Sichergestellt werden muss auch, dass die Mitglieder des Justizrates die polnische Richterschaft in ihrer gesamten Breite vertreten und es sich nicht um Richter handelt, welche dem Justizministerium eng verbunden sind.

Darüber hinaus muss die Existenz und die freie Betätigung von Richterverbänden, insbesondere auch von IUSTITIA, durch die polnische Regierung sichergestellt werden.

Der Deutsche Richterbund schließt sich den Forderungen der Europäischen Kommission  vollumfänglich an und fordert die Bundesregierung auf, den Beschluss anzunehmen und für dessen Umsetzung einzutreten.

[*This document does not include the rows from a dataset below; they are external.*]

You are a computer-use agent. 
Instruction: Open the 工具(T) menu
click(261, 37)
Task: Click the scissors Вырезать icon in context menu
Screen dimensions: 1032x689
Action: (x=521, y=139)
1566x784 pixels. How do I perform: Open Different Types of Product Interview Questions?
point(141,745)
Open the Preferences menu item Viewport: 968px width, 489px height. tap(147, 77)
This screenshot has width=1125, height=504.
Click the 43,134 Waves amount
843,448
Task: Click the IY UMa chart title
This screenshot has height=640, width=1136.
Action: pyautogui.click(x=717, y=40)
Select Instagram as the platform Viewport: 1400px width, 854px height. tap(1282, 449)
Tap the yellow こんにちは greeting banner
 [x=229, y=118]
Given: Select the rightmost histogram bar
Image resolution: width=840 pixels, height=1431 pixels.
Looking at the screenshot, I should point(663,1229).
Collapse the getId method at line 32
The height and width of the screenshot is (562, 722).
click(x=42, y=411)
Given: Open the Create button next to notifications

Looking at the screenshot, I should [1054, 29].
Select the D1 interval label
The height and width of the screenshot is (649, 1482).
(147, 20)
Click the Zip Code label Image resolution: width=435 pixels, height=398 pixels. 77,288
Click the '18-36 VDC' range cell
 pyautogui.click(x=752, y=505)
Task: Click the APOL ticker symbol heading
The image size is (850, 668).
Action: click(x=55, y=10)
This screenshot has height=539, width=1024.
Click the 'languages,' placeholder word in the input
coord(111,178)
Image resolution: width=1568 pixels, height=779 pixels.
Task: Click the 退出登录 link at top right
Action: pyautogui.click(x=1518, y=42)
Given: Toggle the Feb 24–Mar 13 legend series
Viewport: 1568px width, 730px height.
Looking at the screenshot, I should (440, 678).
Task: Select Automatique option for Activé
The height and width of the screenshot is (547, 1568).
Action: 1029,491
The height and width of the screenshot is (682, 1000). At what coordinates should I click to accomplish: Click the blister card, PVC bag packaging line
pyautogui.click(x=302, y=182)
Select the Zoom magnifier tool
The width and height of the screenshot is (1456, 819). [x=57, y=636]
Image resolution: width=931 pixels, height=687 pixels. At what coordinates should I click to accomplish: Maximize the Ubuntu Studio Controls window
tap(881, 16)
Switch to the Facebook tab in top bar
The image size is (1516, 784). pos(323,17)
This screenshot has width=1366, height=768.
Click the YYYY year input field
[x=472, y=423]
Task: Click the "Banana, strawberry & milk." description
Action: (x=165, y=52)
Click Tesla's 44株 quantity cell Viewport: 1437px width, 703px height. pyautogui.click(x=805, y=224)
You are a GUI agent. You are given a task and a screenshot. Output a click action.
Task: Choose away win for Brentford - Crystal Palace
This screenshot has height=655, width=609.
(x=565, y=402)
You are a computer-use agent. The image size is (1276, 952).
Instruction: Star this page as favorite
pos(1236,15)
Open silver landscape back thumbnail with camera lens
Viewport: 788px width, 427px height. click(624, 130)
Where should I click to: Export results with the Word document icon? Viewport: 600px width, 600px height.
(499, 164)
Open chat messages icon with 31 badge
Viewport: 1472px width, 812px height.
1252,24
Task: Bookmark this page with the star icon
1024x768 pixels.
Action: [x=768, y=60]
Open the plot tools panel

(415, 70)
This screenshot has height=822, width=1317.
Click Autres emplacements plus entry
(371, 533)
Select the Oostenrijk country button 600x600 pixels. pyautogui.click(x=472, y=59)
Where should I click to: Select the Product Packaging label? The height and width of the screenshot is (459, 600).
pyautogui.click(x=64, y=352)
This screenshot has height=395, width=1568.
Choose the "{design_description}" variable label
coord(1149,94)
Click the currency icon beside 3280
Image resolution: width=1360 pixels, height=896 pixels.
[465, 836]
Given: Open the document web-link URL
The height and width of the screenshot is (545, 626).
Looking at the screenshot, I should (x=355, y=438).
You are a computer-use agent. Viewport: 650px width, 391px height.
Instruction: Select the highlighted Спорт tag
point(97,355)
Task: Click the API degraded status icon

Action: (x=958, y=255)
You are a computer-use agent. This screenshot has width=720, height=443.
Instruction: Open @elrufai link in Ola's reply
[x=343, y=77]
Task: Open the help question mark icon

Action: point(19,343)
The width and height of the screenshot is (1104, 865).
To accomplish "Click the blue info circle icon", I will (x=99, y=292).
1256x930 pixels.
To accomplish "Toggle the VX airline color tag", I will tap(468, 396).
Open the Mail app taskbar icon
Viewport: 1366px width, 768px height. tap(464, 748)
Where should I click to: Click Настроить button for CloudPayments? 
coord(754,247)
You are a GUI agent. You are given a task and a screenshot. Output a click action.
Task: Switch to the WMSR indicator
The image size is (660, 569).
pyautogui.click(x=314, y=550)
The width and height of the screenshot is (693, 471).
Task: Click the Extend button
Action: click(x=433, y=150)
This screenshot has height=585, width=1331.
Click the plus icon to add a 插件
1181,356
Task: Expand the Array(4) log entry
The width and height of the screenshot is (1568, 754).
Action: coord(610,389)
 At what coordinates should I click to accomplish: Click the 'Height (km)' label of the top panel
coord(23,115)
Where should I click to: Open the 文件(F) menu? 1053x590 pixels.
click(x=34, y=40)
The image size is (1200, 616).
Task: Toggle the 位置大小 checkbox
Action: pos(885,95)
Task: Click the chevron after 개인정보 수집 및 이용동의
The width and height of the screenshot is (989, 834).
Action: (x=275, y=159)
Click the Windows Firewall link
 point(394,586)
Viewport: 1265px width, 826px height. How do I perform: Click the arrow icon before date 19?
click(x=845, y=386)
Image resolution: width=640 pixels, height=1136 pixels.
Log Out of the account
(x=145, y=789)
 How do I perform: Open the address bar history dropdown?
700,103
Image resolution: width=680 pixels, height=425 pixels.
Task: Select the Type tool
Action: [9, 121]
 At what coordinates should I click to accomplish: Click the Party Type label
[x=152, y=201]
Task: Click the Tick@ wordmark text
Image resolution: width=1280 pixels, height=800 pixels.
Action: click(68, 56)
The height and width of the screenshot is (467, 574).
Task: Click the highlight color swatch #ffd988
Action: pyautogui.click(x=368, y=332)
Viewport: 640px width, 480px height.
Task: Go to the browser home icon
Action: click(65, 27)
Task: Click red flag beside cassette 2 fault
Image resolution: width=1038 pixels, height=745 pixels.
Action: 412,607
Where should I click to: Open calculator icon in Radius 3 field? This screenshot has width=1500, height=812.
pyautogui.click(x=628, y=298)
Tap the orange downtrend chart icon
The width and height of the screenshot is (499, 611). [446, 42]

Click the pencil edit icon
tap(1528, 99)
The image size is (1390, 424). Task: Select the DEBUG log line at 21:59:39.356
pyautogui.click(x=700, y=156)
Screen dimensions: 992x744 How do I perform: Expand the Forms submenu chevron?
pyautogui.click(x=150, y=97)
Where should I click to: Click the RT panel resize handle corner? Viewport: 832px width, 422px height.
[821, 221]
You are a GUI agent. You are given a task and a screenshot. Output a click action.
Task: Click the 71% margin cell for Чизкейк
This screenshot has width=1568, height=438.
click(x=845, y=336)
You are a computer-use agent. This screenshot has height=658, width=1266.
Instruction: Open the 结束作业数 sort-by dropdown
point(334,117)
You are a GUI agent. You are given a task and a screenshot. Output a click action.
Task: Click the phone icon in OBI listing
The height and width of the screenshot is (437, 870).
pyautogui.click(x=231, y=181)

Dabei steht nicht nur die Zukunft des polnischen Rechtsstaats in Zweifel, sondern auch die rechtliche Zusammenarbeit innerhalb der Europäischen Union. Die Vorlage des irischen High Court vom 12.03.2018 in der Auslieferungssache Minister of Justice vs Celmer (Record No. 2017 EXT 291), in welcher das Gericht den EuGH fragt, ob ein Bruch der gemeinsamen in Art. 2 EUV niedergelegten Werte durch Polen vorliegt und zu erkennen gibt, dass ein solcher Bruch einer Auslieferung entgegenstehen könnte, zeigt dies deutlich. Das Vorgehen der polnischen Regierung gegen ihre eigene Justiz bringt das gegenseitige Vertrauen, den mutual trust, als Grundlage der gegenseitigen Anerkennung von gerichtlichen Entscheidungen, auf welcher das europäische Rechtssystem beruht, in Gefahr.